**** RECORDS FOR THIS EXERCISE ****

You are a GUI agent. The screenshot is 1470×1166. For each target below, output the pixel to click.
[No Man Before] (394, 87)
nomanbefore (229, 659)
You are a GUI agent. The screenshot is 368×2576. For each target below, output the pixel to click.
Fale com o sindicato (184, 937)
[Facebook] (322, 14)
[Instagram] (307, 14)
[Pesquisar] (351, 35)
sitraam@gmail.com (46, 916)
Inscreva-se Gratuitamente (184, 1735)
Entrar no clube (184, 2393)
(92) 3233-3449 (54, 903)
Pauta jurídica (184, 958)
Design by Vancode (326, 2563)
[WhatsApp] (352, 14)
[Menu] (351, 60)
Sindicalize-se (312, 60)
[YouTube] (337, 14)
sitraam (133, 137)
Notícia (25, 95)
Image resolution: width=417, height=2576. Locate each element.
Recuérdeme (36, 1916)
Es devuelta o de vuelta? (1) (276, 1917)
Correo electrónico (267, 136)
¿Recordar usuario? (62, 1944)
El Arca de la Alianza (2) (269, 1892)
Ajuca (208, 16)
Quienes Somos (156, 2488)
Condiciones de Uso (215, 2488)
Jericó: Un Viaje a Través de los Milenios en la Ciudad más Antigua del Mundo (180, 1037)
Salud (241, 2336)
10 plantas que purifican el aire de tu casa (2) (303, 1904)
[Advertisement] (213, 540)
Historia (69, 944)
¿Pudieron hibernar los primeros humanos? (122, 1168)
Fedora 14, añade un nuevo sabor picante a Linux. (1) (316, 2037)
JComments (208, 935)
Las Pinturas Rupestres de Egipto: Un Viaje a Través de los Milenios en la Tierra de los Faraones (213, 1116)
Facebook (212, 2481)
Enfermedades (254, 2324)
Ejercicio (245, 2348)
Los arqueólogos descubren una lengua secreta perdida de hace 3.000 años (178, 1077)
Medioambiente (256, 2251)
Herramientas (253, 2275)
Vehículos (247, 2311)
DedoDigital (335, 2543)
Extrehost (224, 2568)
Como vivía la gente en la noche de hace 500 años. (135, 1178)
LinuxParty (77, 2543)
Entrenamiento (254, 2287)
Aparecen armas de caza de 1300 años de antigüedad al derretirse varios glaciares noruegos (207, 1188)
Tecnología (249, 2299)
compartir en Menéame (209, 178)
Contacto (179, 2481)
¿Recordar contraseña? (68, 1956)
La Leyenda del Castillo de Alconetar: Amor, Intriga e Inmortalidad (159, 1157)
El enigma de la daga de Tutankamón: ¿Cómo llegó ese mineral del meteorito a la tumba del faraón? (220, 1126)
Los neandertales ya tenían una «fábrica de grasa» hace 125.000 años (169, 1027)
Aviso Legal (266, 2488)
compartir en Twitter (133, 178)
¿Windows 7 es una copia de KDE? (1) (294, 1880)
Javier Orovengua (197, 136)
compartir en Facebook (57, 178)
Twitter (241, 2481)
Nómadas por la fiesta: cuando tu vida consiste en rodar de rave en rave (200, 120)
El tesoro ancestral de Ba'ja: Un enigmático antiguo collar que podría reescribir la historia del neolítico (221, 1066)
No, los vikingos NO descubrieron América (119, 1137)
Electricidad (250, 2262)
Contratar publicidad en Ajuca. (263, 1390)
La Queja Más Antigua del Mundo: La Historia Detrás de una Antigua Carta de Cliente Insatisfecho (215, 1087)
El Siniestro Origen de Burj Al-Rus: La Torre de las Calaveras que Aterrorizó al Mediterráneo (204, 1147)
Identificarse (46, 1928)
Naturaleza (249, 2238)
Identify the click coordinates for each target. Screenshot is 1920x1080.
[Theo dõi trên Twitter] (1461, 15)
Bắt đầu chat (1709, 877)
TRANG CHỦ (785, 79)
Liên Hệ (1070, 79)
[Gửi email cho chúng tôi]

****

## TASK
Wherever the word "Viaje" shows up in the material, copy the line it is on.

## RESULT OF THIS TASK
Jericó: Un Viaje a Través de los Milenios en la Ciudad más Antigua del Mundo (180, 1037)
Las Pinturas Rupestres de Egipto: Un Viaje a Través de los Milenios en la Tierra de los Faraones (213, 1116)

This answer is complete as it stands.